Foi vontade do casal que depois de sua morte seu corpo ficasse deitado por alguns dias em casa – eles fizeram isso com a ajuda de Jerrigrace Lyons, diretora-executiva da organização de funerais em domicílio Final Passages em Sebastopol, Califórnia. Depois que seu corpo foi cremado, sua mulher guardou as cinzas em sua casa por muitos anos, finalmente espalhando-as perto do celeiro.

Laurie se casou de novo desde então, e hoje o celeiro é usado para guardar coisas. Mas para ela, ele ainda representa seu lugar de descanso. Quando ela quer visitá-lo, conta, ajoelha-se lá e diz, “Oi, Bernd”.

Voltando para casa

A vida de Debra Rothenburgh, garçonete de 41 anos no oeste de Nova York, era uma tragédia moderna norte-americana mesmo antes de ser diagnosticada com câncer cervical em agosto. Quando era criança, ela passou um tempo num orfanato; casou-se aos 17 anos, quando ficou grávida; mais tarde, perdeu a custódia de seu filho; e depois teve mais dois filhos, que morreram em acidentes quando eram adolescentes. Quando Rothenburgh descobriu que tinha câncer, ela trabalhava como garçonete em Bath, uma pequena cidade próxima a Corning, Nova York, num emprego que ironicamente deixou sua situação pior.
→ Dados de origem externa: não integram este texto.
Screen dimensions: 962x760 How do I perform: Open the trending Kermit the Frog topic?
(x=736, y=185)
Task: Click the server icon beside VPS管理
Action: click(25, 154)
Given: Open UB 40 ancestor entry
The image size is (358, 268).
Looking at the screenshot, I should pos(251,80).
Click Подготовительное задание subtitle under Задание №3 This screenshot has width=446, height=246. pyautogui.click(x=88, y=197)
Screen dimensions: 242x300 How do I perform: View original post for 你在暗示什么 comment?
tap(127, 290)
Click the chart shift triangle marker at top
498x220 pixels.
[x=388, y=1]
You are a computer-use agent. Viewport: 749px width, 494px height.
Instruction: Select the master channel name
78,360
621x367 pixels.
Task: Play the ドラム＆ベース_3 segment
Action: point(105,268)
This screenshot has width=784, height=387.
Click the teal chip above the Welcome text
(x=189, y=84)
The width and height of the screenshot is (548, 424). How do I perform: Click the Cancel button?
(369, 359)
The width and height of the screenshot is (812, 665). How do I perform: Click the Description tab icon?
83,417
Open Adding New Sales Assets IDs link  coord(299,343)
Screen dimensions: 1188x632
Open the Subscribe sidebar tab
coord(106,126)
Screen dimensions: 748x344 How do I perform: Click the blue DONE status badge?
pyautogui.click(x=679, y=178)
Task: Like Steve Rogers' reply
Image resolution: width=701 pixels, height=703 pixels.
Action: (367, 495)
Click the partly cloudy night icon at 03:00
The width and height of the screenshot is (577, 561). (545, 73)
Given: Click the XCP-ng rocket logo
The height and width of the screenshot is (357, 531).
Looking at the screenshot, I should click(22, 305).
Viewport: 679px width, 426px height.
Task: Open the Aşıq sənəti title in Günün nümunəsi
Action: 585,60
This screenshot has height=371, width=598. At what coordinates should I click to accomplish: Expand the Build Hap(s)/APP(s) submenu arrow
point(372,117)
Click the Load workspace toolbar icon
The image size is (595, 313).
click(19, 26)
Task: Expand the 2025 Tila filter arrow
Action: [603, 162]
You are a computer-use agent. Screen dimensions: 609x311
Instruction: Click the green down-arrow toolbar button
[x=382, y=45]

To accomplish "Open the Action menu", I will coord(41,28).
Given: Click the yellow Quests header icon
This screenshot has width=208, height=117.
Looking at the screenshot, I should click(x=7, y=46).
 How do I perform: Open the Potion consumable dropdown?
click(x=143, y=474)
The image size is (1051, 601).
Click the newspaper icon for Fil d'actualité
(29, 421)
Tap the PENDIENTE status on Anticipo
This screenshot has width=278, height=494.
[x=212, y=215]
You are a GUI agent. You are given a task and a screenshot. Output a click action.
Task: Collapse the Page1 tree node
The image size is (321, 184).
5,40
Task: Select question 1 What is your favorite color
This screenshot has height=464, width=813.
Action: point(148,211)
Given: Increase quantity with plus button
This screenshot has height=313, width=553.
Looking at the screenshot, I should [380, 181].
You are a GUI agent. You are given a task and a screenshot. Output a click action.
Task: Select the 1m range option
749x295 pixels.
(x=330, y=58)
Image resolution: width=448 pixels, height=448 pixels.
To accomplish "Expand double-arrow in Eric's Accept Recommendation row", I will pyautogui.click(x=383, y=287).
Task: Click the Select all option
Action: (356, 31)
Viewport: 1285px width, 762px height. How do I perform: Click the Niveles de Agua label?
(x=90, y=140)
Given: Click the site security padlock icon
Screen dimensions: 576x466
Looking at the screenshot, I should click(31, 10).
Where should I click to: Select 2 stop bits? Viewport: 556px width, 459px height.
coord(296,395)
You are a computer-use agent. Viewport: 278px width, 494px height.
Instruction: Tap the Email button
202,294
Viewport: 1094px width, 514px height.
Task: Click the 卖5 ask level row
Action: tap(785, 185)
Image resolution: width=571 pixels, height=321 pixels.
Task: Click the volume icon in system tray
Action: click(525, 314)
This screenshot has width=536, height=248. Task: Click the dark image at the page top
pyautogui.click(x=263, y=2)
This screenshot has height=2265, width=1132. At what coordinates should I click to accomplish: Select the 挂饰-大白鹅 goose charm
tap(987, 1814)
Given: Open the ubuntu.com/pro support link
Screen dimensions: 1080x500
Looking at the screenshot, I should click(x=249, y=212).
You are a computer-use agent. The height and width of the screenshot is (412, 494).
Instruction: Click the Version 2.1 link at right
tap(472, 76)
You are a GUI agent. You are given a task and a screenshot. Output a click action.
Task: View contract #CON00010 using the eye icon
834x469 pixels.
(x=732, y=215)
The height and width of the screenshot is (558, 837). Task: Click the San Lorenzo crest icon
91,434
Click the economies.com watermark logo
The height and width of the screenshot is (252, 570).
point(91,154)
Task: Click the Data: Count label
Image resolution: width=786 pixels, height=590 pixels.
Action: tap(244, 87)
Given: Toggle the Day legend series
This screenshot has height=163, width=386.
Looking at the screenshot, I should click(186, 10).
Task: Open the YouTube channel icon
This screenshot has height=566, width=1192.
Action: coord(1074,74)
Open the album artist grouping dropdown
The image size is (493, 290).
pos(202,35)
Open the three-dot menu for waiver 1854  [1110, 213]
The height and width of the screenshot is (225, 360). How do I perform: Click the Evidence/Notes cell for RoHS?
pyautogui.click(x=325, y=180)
“Ela não tinha seguro saúde”, diz a mãe de Rothenburgh, Gwen Lewis, de Palmetto, Geórgia. “Ela ganhava muito dinheiro, então eles tiraram o Medicaid dela – ela ganhava US$ 7 a mais por mês. Ela ia trabalhar com pacotes de gelo nas costas. Em 6 de agosto, ela foi levada ao Hospital Corning. E à uma da manhã, ligou para mim e disse: 'Mamãe, estou morrendo, estou cheia de câncer'. Eu disse: 'Debra, não diga isso'.”

Lewis continuou: “Eu falei, 'estou a caminho'. E fui até a casa de minha filha. Ela estava chorando. Ela disse para mim: 'Estou morrendo'. Eu falei, 'sim'. Ela disse: 'por quanto tempo você pode ficar?'. Eu respondi: 'Deb, vou ficar até a morte chegar, e ela está longe ainda'.”

Rothenburgh, que tinha um apartamento em Bath, quis inicialmente ficar na área para estar perto dos amigos, mas no final de agosto, ela mudou de ideia. Seu padrasto, Jim Lewis, levou parte de seus móveis de volta para Palmetto – sua penteadeira, sua televisão – e tentou criar um quarto no qual ela se sentiria como se estivesse em casa. Rothenburgh não queria uma cama de hospital, então Jim Lewis encontrou uma cama dupla, com uma manta que combinava com o vestido que Rothenburgh havia usado no casamento de seu filho. Ele encheu o quarto com fotos de família, incluindo uma foto do casamento dela.

Enfermeiras vieram do Southern Tier Hospice e Centro de Cuidado Paliativo para cuidar dela. Ela e a mãe passavam a maior parte do tempo sentadas na sacada da frente, aproveitando o final do verão.

Um dia, enquanto olhava para os cestos cheios com suas coisas que estavam na varanda, Rothenburg disse: “aqui estou eu sem nada mais uma vez”.

A mãe respondeu: “sabe, querida, nós vimos para cá sem nada e vamos embora sem nada. São só coisas materiais”.

Depois, Gwen Lewis oberservou: 'ela queria acampar esse verão, e nós não conseguiríamos fazer isso no norte. Jim trouxe cadeiras reclináveis, que tinham assentos confortáveis, e nós trouxemos o travesseiro dela para que ela pudesse colocá-lo na cadeira.”

E acrescentou: “eu usava um monitor de bebês para acompanha-la, e a noite inteira eu ouvia os grilos.”

Rothenburgh morreu em 27 de setembro, com seu irmão, irmã e mãe ao lado de seu leito. Algumas pessoas, diz Lewis, acharam que a filha deveria estar numa instituição médica, mas ela discorda.

“Se ela estivesse no hospital, nós não teríamos aquele tempo”, diz ela. “Ela não poderia ter sentado na varanda, acampar do lado de fora, ouvir os grilos. Ela fez o que queria fazer, e estou feliz por isso.”